Ketakutan Yang Menjadi Nyata

19.5K 971 13
                                    

Ardan duduk di ruang rawatnya. Hari ini pemeriksaan terakhirnya sebelum dia diizinkan pulang. Ardan sudah mulai bosan berada di rumah sakit selama dua bulan. Arsen masih sering berkeliling indonesia. Akan tetapi, Arsen selalu membawa anak buah Ardan yang memang sudah dia tetapkan saat Carrel pertama kali muncul di hadapannya.

"Baiklah, tuan Dimitra. Luka anda sudah mengering dan proses penyembuhannya sangat baik. Mohon jaga pola makan anda selama beberapa waktu ke depan,"

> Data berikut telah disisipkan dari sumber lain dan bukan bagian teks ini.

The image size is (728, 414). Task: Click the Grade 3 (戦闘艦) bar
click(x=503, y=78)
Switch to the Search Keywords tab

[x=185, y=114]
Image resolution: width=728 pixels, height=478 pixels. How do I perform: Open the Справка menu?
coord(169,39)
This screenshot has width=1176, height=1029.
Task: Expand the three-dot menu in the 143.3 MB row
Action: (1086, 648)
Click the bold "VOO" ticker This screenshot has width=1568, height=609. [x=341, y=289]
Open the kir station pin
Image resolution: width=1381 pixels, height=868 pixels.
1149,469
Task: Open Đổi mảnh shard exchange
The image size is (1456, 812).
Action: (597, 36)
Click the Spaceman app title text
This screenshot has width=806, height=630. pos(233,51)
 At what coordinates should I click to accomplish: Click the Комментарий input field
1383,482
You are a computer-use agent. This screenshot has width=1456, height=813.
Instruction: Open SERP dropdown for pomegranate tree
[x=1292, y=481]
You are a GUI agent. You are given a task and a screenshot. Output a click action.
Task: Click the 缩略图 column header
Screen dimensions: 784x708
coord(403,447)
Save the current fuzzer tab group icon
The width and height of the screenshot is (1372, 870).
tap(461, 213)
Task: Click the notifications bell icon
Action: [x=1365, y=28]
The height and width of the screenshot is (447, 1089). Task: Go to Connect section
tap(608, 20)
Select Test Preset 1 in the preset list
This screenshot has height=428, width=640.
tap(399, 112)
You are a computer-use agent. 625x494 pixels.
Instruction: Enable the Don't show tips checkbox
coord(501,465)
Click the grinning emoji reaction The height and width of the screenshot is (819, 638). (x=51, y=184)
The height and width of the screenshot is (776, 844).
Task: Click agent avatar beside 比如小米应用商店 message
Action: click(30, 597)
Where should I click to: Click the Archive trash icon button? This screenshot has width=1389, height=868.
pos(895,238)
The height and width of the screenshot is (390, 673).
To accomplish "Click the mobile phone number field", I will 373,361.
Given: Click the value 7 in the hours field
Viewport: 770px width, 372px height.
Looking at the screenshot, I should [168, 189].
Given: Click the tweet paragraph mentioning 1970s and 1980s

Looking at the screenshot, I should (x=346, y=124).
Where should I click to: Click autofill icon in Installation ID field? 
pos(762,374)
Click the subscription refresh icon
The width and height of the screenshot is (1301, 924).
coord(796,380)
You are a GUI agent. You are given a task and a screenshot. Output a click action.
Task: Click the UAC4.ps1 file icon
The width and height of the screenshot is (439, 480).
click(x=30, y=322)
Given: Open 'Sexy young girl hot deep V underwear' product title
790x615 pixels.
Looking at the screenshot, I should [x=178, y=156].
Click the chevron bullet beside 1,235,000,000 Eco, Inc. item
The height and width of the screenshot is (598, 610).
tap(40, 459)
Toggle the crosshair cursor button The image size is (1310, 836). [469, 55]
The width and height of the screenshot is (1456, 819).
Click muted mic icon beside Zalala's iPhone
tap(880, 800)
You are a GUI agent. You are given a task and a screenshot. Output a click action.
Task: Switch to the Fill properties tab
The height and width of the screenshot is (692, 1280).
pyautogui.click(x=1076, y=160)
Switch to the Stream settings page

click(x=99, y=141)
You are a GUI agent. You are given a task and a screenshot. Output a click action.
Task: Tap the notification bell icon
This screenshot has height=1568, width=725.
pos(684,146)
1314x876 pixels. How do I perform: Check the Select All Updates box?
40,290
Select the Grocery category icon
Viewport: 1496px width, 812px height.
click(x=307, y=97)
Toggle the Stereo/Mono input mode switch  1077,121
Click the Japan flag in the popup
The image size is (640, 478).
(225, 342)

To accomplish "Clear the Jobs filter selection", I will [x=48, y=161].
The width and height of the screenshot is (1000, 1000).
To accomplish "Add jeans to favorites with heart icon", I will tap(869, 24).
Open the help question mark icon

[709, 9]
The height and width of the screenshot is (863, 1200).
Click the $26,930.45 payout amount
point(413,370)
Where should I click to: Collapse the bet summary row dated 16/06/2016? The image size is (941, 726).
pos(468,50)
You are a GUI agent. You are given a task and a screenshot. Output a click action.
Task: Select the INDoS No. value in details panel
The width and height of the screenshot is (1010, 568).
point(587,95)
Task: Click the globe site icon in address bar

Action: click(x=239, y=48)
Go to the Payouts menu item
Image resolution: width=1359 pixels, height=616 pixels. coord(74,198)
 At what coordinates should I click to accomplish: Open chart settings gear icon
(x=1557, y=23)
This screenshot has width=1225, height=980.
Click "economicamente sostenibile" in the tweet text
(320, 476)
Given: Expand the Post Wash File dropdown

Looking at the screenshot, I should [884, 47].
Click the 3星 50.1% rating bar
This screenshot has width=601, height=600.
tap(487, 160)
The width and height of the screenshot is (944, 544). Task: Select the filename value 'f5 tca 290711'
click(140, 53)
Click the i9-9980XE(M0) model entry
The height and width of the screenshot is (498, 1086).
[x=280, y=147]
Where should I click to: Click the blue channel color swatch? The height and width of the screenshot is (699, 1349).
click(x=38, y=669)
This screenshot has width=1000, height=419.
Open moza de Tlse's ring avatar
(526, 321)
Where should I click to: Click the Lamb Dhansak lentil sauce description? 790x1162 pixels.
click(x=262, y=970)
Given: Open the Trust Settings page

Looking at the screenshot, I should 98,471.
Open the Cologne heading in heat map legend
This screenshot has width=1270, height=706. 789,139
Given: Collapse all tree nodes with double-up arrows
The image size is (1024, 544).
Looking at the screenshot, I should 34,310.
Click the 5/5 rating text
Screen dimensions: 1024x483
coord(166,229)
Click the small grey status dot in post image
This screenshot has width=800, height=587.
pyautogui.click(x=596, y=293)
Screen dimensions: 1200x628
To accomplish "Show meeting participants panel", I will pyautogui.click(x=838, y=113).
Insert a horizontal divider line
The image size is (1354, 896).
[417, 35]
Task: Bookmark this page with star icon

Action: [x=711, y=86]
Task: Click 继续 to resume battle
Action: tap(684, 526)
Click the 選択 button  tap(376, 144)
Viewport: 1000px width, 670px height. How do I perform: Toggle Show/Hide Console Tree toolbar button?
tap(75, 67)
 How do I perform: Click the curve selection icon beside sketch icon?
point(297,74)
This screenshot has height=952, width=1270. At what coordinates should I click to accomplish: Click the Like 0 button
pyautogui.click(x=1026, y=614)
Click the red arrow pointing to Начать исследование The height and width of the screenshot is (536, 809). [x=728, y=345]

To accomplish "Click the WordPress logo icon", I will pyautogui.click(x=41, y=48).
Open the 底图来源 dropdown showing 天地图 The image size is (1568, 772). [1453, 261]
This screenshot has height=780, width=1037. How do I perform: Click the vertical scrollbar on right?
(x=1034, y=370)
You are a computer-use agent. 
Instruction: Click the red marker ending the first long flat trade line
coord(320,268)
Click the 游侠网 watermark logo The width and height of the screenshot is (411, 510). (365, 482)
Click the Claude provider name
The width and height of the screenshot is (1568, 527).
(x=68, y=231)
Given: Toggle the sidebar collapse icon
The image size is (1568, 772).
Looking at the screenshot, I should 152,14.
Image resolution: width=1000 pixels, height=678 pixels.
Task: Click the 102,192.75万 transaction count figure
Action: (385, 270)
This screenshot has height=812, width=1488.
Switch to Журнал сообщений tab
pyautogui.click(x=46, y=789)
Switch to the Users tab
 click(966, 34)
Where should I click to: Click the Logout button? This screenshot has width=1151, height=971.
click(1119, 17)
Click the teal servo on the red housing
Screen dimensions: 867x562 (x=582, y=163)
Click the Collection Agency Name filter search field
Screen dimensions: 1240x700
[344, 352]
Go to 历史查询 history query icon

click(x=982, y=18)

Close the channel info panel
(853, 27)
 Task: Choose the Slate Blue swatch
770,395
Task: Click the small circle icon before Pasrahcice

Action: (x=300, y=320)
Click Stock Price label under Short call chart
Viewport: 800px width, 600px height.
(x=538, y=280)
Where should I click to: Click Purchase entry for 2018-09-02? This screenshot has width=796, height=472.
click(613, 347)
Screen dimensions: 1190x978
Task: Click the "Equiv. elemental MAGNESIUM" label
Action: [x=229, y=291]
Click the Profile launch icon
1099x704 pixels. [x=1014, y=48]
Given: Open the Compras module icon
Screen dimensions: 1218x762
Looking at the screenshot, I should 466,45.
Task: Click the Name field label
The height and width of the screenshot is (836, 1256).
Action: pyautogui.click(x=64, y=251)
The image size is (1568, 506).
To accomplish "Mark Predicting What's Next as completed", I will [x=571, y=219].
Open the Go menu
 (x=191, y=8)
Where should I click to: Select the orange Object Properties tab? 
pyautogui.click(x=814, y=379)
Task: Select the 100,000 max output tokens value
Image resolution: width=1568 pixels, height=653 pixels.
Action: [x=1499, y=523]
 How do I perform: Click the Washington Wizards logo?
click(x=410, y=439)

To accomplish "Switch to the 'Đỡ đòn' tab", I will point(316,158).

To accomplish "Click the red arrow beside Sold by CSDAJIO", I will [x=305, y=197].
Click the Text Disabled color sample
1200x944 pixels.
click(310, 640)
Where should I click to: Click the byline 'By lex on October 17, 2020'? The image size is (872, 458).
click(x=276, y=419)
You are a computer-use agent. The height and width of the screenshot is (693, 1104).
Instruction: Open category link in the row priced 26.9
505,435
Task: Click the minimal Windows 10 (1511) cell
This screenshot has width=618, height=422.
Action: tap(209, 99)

Ardan mengangguk paham. Dia membiarkan dokternya mengoleskan obat lagi pada lukanya. Ardan mengganti pakaiannya dan membiarkan suster mencabut jarum infus di tangannya.

Ardan melihat Maura muncul dari balik pintu kamar rawatnya. Gadis itu tersenyum dan menghampirinya.

"Sudah boleh pulang?"

Ardan mengangguk kecil. Dia membiarkan tas miliknya dibawa oleh anak buah keluarga Reinner.

"Papa sudah pulang?"

"Sudah. Baru kemarin papa pulang,"

Ardan mengangguk. Dia masuk ke dalam mobil dan saat mobil mereka sampai di mansion Reinner, Ardan mengerutkan keningnya heran.

"Grandpa memaksa papi tinggal disini,"

Ardan mengangguk lagi. Dia masuk bersama Maura dan melihat Arman di berdiri di dekat ayahnya. Ardan memilih menyapa Natasha dan sedikit berbincang dengan gadis itu. Ardan memilih pamit naik ke atas daripada berdebat lagi dengan adik kembarnya.

Biarlah. Ardan membiarkan apapun yang adiknya lakukan. Asal dia bisa menjaga adiknya itu sudah cukup. Meski adik-adiknya akan membenci dirinya nanti. Meski mereka juga akan mengatakan Ardan hanya melindungi dirinya sendiri dari rasa takut, Ardan tidak peduli.

"Ini kamarmu, kalau ada perlu apa-apa hubungi saja aku," ujar Maura setelah dia mengantar Ardan sampai ke pintu kamar tamu.

Ardan hanya tersenyum, dia masuk ke dalam kamar itu dan berbaring di ranjang. Otaknya memikirkan segala cara menghabisi Carrel. Jika Celia tidak bisa membantunya, maka biarlah Celia membencinya seumur hidup. Ardan akan melenyapkan Carrel jika pria itu berani menyentuh keluarga dan orang yang dia sayangi.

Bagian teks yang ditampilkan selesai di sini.